* _Items_
▶

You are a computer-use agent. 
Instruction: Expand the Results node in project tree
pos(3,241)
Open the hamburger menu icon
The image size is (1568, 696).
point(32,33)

◀

* _Request_
Rewrite the items, replacing "Expand" with "Collapse" and leaving everything else unchanged.

* _Task solution_
You are a computer-use agent. 
Instruction: Collapse the Results node in project tree
pos(3,241)
Open the hamburger menu icon
The image size is (1568, 696).
point(32,33)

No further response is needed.